Meczup bir DELİ der ki: Öyle insanlar vardır ki, onlar bazılarının gözünde ‘canlı mevta’, yani ‘yaşayan ölü’ hükmündedirler…
Unutkan DELİ der ki: Hani demem o ki; eli kalem tutanlar, bilgi ve belge sahibi olanlar, muhakkak bunları tarihe not düşmelidirler.
Anormal bir DELİ der ki: Sadece 'muhalefet etmek için muhalefet' bile bir meziyettir! Yabana atmamak gerek! Tıpkı 'Sanat için sanat' gibi...
Bir zırzır DELİ der ki: İnsanımız geçmişteki bazı vakalara keşke takılıp da oradan günümüze gelse, yani takıntılarından vazgeçse ne iyi olur!
Bir zır DELİ der ki; Öyle zaman olur ki, hiç kimseyi görmek istemezsin; bazen de seni hiç kimse görmek istemez… Ne yaparsın, çark böyle…
Her şeye muhalif bir DELİ der ki: Muhalefet etmeye alışanlar hiç bir iyiyi göremezler. Onların gördüklerim hep muhalif edilecek şeylerdir!
Kafadan kontak bir DELİ der ki: Hani demem o ki; Kanunen, CARİ HUKUK açısından veya mevzuata UYGUN olan bir İŞ veya EYLEM, ahlâka AYKIRI olabilir...
Belgeli bir DELİ der ki: Siz hiç BAŞSIZ ADAM gördünüz mü? Görmediyseniz etrafınıza tekrar daha dikkatli bir şekilde bakın... Görürsünüz UCUBE başsız başsız adamlar…
Gördüğü her kuyuya taş atan bir DELİ der ki; Siyasette ortamın dışına çıkanlar oldukça tutarlı yorumlar ve tespitler yapıyorlar, ama içeride kalanlar çok zaman 'bakar kör' oluyorlar...
Dava DELİ’si der ki; Etrafımızda ve içimizde olup biten her şeye muhalif olmalıyız. Yoksa yaşayamayız, ölürüz ve belki de gebeririz... Varsa yoksa her şeye, kendimize bile, muhalefet etmeliyiz. Varlık sebebimizi inkâr etmek nankörlüktür!
Menfaat DELİ’si der ki: Dirilerden umutlarını kesen bazı mütekait politikacılar, yapacak iş bulamayıp boş kalınca, Türk tarihi’ndeki büyüklerin hangilerini ‘daha dindar’ hangilerinin ‘daha az dindar’ olduklarını araştırmaya başlamışlar. İnşallah bu arayışlar kendilerine hayır getirir…
Dünyanın DELİ’si der ki: Bugün kafam bozuk: tüm köylüler tüm uçakları doldurmuşlar.
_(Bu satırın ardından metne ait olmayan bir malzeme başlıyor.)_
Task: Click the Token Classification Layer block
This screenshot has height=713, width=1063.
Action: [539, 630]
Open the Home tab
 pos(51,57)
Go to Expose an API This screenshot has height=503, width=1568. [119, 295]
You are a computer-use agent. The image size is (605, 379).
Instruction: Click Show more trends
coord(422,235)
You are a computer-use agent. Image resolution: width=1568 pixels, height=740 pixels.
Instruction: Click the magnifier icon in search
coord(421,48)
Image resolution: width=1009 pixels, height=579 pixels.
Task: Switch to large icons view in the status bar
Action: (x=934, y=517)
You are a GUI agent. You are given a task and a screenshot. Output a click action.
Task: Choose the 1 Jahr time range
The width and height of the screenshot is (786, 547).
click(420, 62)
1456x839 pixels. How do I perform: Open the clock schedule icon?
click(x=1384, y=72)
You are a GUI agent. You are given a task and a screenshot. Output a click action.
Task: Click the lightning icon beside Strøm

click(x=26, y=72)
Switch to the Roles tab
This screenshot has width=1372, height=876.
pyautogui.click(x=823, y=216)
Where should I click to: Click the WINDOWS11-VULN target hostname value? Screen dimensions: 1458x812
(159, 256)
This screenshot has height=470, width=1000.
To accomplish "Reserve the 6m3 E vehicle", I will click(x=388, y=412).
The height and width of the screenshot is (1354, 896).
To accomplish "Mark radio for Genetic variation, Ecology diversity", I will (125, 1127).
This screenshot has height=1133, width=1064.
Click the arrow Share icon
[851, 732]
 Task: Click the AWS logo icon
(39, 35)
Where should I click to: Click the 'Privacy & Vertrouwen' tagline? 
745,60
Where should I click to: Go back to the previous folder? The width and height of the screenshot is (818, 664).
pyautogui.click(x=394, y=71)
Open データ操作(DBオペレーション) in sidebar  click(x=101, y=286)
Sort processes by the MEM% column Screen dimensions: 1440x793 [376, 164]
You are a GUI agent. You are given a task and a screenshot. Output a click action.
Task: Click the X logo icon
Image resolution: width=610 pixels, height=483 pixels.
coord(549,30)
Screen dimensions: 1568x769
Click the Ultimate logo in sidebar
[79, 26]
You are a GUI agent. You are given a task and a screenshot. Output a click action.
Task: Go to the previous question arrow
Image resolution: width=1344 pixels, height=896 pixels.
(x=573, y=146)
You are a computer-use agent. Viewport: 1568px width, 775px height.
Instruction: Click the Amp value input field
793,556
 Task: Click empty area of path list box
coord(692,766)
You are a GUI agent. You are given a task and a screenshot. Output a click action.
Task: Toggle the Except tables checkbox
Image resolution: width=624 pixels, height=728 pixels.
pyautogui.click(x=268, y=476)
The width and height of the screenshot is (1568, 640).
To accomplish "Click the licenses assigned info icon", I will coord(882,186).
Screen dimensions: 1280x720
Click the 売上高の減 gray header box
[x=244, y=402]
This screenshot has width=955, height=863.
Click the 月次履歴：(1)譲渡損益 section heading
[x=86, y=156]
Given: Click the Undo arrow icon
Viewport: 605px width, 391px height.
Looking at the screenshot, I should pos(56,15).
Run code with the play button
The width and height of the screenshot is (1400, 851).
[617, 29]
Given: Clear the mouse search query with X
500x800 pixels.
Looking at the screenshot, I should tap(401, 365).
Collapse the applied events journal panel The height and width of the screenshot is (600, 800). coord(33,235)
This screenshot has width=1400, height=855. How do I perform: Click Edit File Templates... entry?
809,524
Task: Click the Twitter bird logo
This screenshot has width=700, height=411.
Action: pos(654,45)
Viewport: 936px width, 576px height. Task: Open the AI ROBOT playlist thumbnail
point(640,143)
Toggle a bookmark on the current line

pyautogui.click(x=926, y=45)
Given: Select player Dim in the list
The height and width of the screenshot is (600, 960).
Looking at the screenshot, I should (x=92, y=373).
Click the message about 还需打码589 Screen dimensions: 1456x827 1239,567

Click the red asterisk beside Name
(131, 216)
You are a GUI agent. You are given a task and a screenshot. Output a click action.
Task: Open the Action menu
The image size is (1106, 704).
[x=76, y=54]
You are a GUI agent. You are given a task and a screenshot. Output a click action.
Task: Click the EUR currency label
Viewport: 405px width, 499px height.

Benim gibi aristokrat ve bürokratlar uçaklarda yer bulamıyorlar... Olur mu böyle, olur mu? Hükümet hemen istifa etmeli... Hem de hemen. Böyle bir rezalet olmaz! Köylü ‘milletin efendisidir’ dediysek, uçakları doldursunlar da demedik ki…
Âhhh, ah…
Bu deliler olmasa var ya… Bu dünya yaşanmaz olurdu.